# Oshkosh, WI Experimental Air show



## richg99 (Aug 21, 2004)

A few shots from the Oshkosh show on its 50th anniversary. All shot with my Sony A350 DSLR; 18-250 Sony lens; and hand-held... regards, Rich ( more tomorrow)


----------



## Pocketfisherman (May 30, 2005)

Great shots Rich. Love the sepia and BW treatments on the vintage craft. Only improvement I can offer is to slow your shutter speed on the prop aircraft to 1/200 or 1/250. That way you'll get a nice prop blur instead of blades frozen in motion.


----------



## Slip (Jul 25, 2006)

Nice shots. Comparing the size of that plane in the first one with the people make the plane look as large as they actually are. They normally don't look so large but in real, they are so huge. They had massive engines.


----------



## Arlon (Feb 8, 2005)

Great shots. What a fun looking venue!


----------



## richg99 (Aug 21, 2004)

Slip....Sorry, but those "people" are two kids dressed up in flight uniforms. The plane(s) are STILL really, really large though. regards, rich


----------



## Chase This! (Jul 20, 2007)

Arlon said:


> Great shots. What a fun looking venue!


Arlon,

Wow, all of those fly bys in honor of your birthday today!!! :wink:

Hope you had a good one.

:cheers:

Brandon


----------



## richg99 (Aug 21, 2004)

Arlon is having another birthday??? Sorry, I didn't know that....but I thought he was already old enough! Ha ha Rich


----------



## Fisher Lou (May 16, 2005)

Great shots Rich, Is the trasport taking off or landing? #1 is my fav.


----------



## grayfish (Jul 31, 2005)

Great shots Rich. I always wanted to go to that fly in. Just never in a plane. I have read about the air and ground traffic. Even saw a documentary on it one time a while back. Still....


----------



## richg99 (Aug 21, 2004)

Fisher... the Ford Tri-Motor ( predecessor to the DC3) was taking off when I captured it.

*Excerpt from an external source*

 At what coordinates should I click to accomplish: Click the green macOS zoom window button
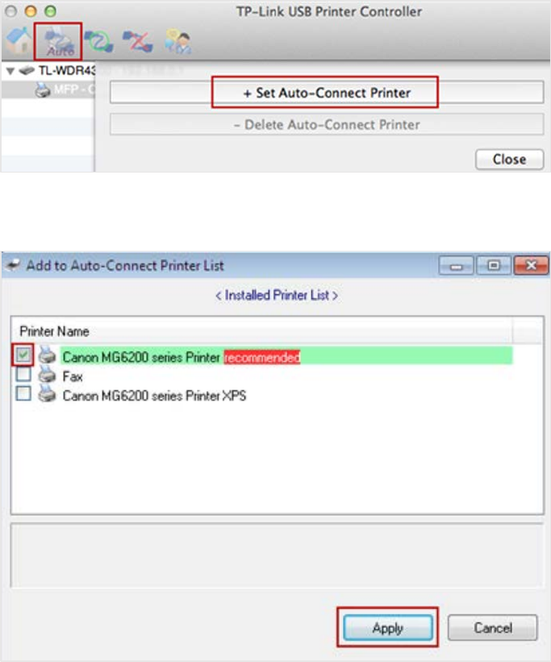tap(50, 11)
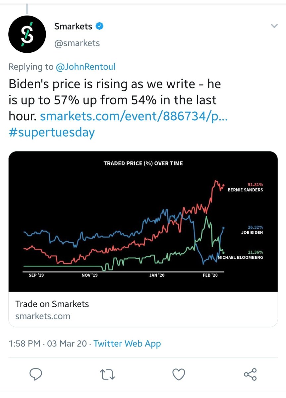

As far as traffic. it was a whole lot better than Houston at 4:30 on a Friday on ANY freeway! We got in easily and only had a delay getting out on Wednesday due to an accident on the freeway. Of course, one cannot get a room within 50 miles unless you book a year in advance. This show, attended by people from all over the world, has been going on for 50 years! 

Well worth the time if you like planes..

I saw Hundreds, maybe Thousands, of planes of all descriptions. They are parked in a dozen out-lots and are flying in and out all day, every day! 

regards, Rich


----------



## stargazer (May 24, 2004)

Great shots, I have always wanted to go to that airshow....Im with the rest the B&W works well with these.


----------



## seawings (Aug 28, 2004)

As a lifelong professional pilot I had always felt like going to Oshkosh was like a pilgrimage that was needed to be complete. However, life and schedules prevented me from getting there. Now...that I am retired, maybe I can get there. Until then I'll just have to enjoy pictures...thanks for sharing yours, they were great.


----------



## richg99 (Aug 21, 2004)

One more...


----------



## jdsuperbee (Jun 13, 2007)

Great pics. #1 is my favorite too. I envy you, I've wanted to go to Oshkosh for years!


----------



## Texas T (May 21, 2004)

Oshkosh is a must do for any one who likes planes even a tiny bit. The last time we went they stated that 20% of the registered airplanes in the states were at the airport. They are so busy they lad three at a time on the same runway. They will tell the 1st to land long the next to land midway and the last to put it on the numbers. It is a sight to be seen. The people are nice up there too, if you have a camera they will tell you to take there front row spot so you won't have heads in the pics. Down here just the opposite. You won't see trash on the ground for long, if at all, before some one picks it up. Plan on staying the week, every day is different.


----------



## grayfish (Jul 31, 2005)

richg99 said:


> it.
> 
> As far as traffic. it was a whole lot better than Houston at 4:30 on a Friday on ANY freeway! . . .


Should have made myself a little clearer on my post Rich. I was not talking about automobile traffic. But rather airplane traffic in the air and on the ground. I have not piloted an airplane since 1973, but I still love airplanes a little. Pictures of them alway get my attention.


----------



## Slip (Jul 25, 2006)

Thanks Rich, I had recognized that those were kids, but even with the man to the left, you can tell that plane is huge. I have toured the Intrepid in CC and standing next to some of those planes and engines, I was in awe as to how large those things were. Those pilots were sitting on top of one huge rotating piece of equipment and pushing them to every limit. Thank you for sharing them.



richg99 said:


> Slip....Sorry, but those "people" are two kids dressed up in flight uniforms. The plane(s) are STILL really, really large though. regards, rich


----------



## MT Stringer (May 21, 2004)

Very nice, Rich. I like #1 and 4 the best. 
Mike


----------